* MATERIAL FOR THIS TASK
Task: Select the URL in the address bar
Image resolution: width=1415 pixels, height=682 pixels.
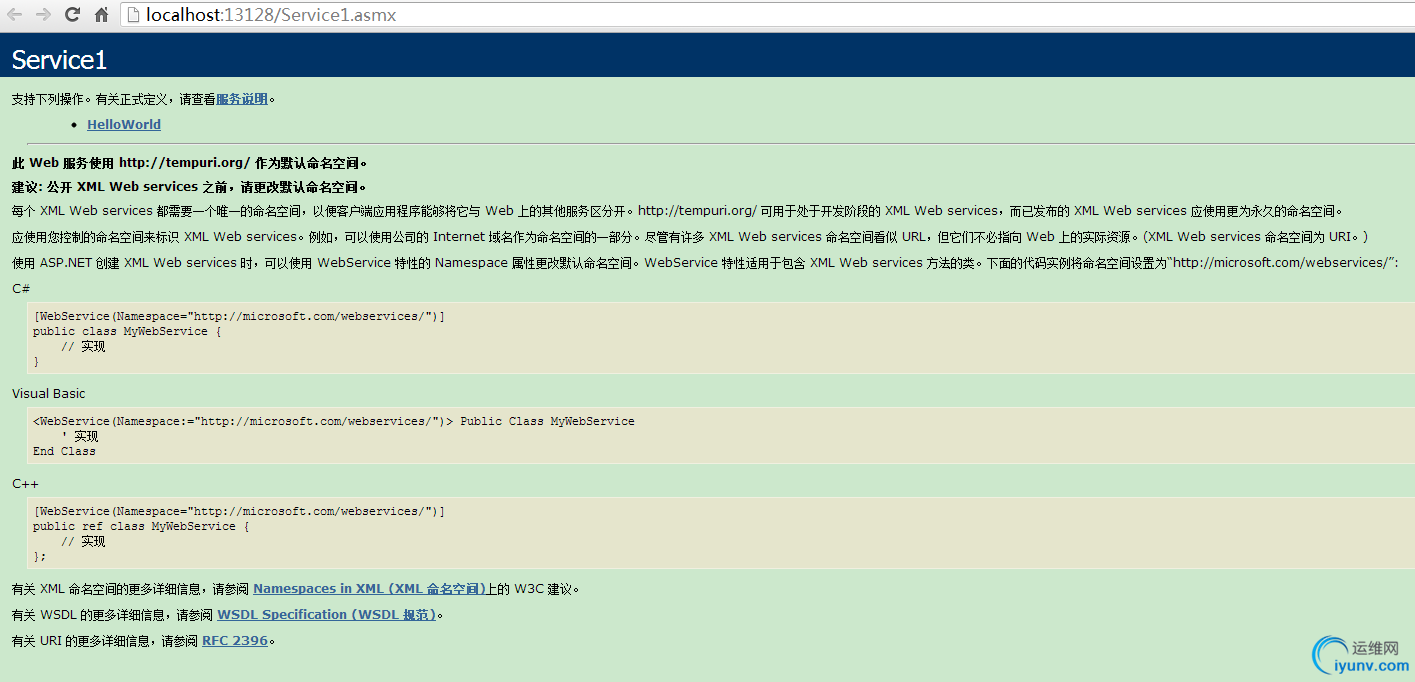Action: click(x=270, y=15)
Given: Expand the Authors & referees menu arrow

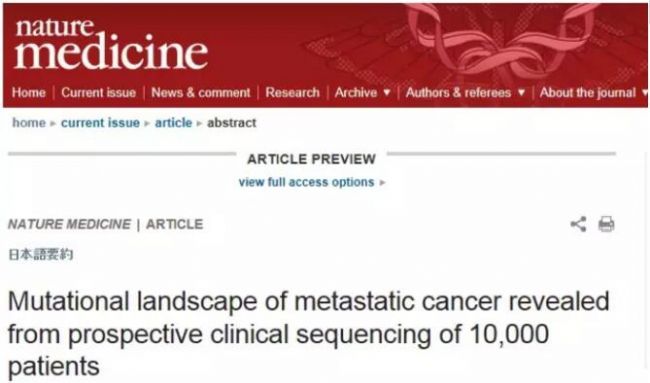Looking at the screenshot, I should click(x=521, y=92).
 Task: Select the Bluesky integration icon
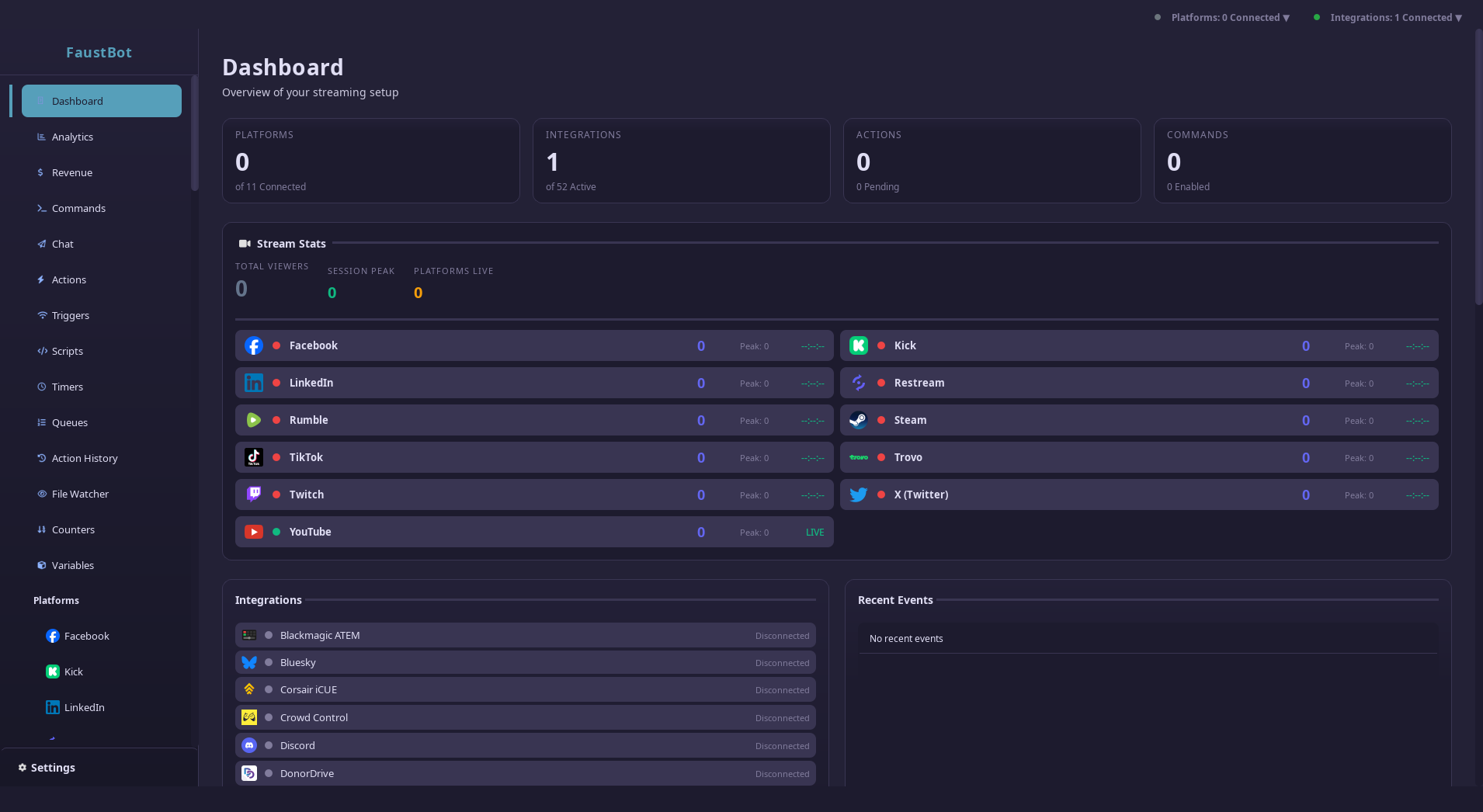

---

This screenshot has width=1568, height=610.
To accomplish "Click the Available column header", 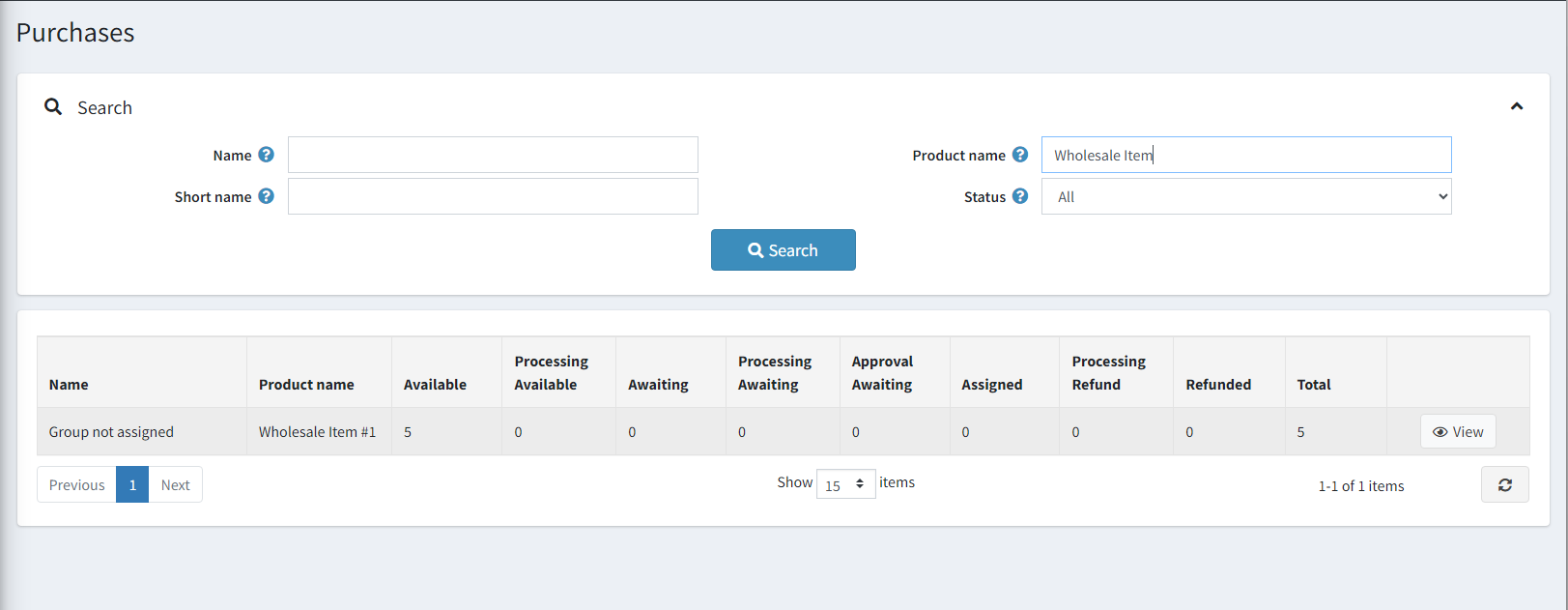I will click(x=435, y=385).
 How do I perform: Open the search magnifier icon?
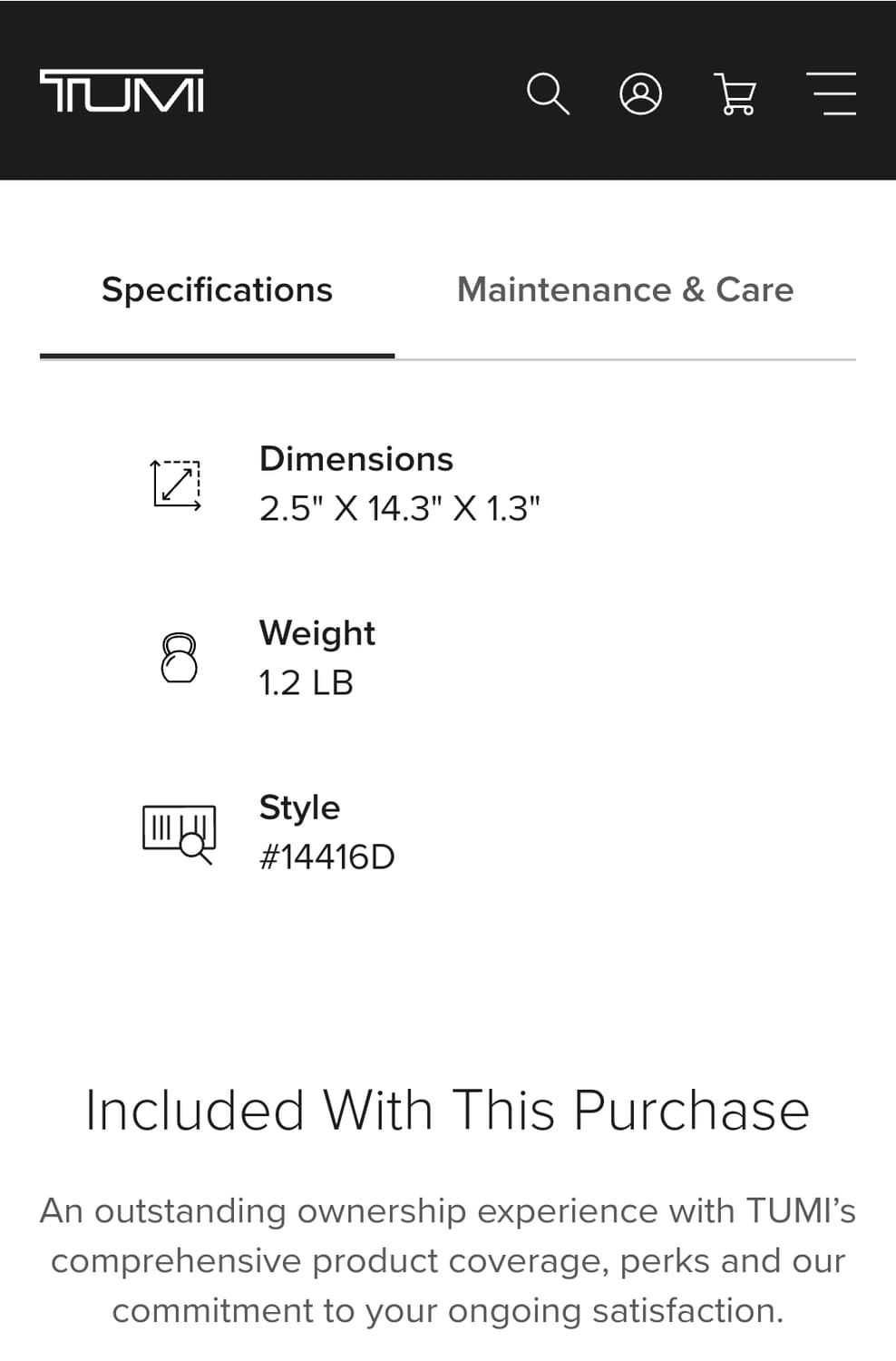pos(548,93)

==

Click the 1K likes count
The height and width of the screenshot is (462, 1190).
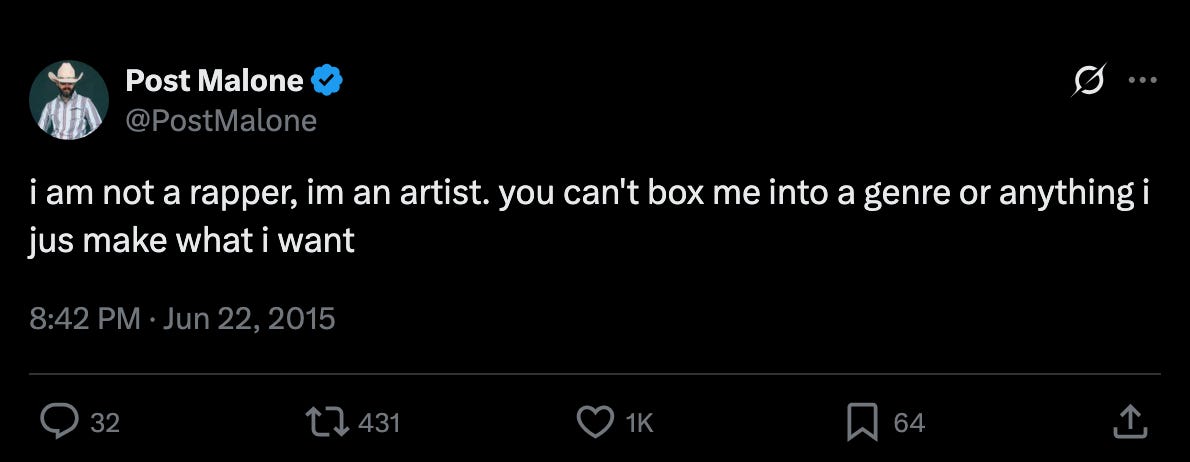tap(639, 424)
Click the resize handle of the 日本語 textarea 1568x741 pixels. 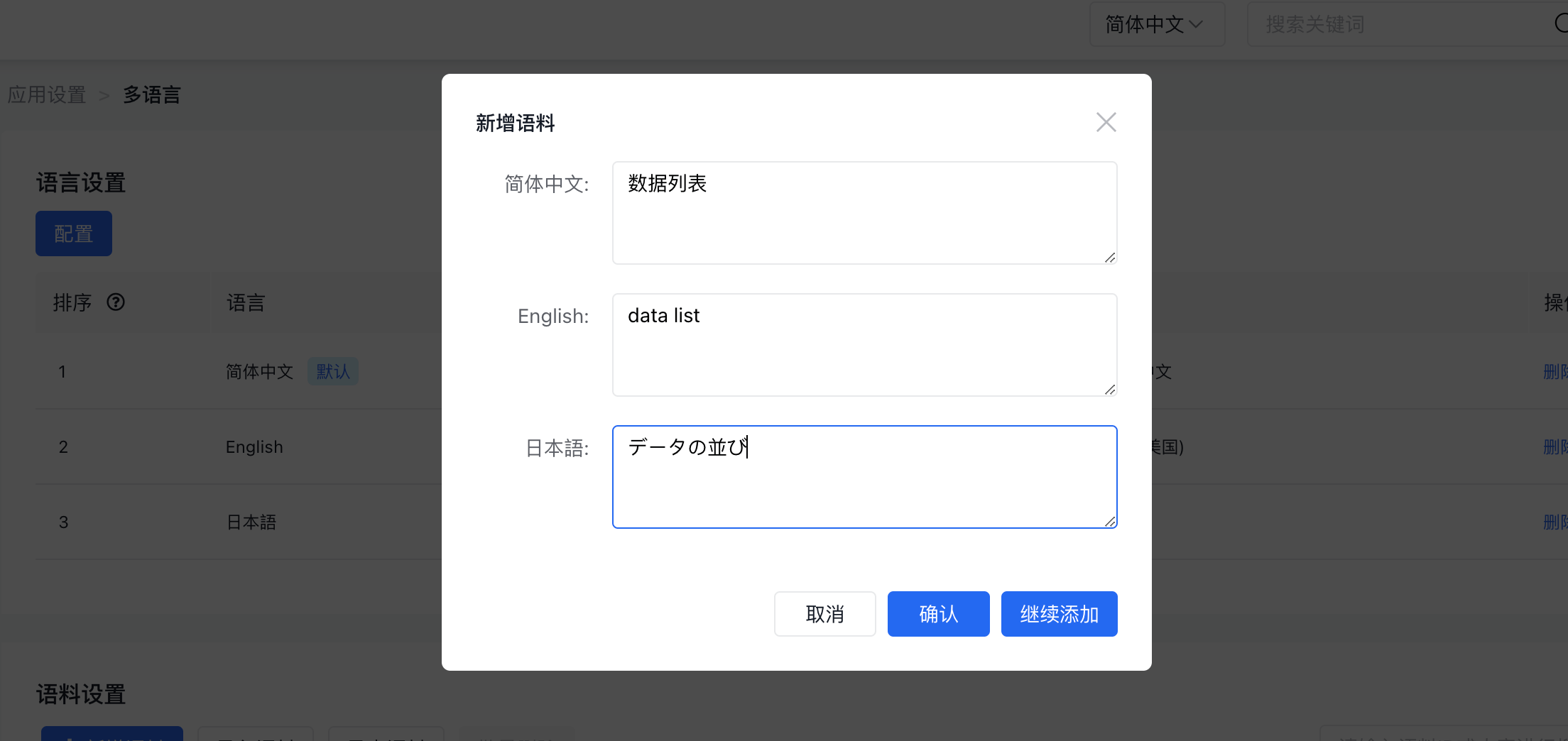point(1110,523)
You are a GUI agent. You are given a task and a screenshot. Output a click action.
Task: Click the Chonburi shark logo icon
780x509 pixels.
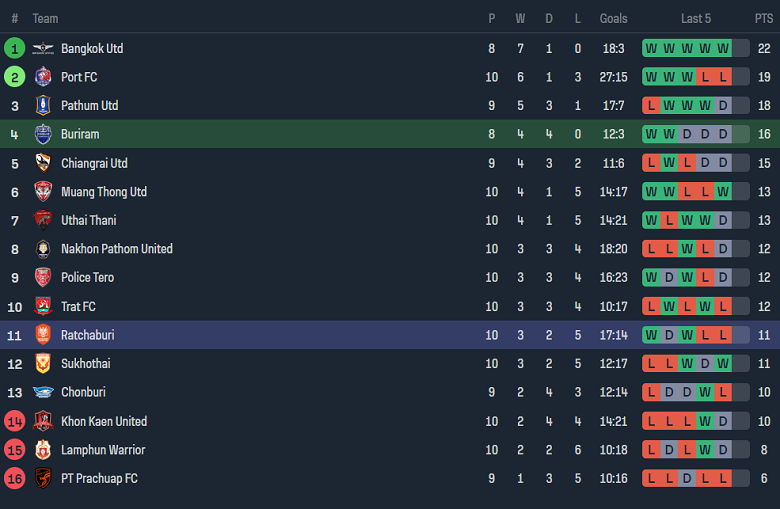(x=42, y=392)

* EXERCISE REQUIREMENTS
Copy the part of the listing that opens with the line containing "You are a GUI" and closes with the line containing "(x=42, y=392)", shifting every coordinate in its answers by -58. Leave the pictures out.

* ANSWER TO THE TASK
You are a GUI agent. You are given a task and a screenshot. Output a click action.
Task: Click the Chonburi shark logo icon
780x509 pixels.
(x=-16, y=334)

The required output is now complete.